**Given request:** Count the lines in the records below that contain the word "width", and reply with the number alone.

**Provided records:**

==*==

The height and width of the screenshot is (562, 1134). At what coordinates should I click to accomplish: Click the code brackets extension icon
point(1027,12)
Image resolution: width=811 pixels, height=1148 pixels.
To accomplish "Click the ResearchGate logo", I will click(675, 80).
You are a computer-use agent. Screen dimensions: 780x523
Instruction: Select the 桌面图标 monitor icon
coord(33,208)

==*==

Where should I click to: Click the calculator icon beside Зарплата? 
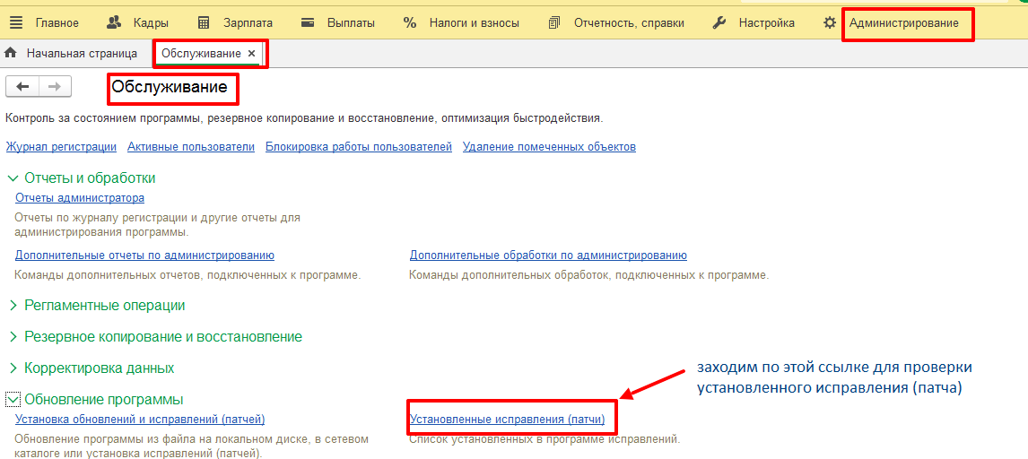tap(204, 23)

==*==

**Exercise answer:** 2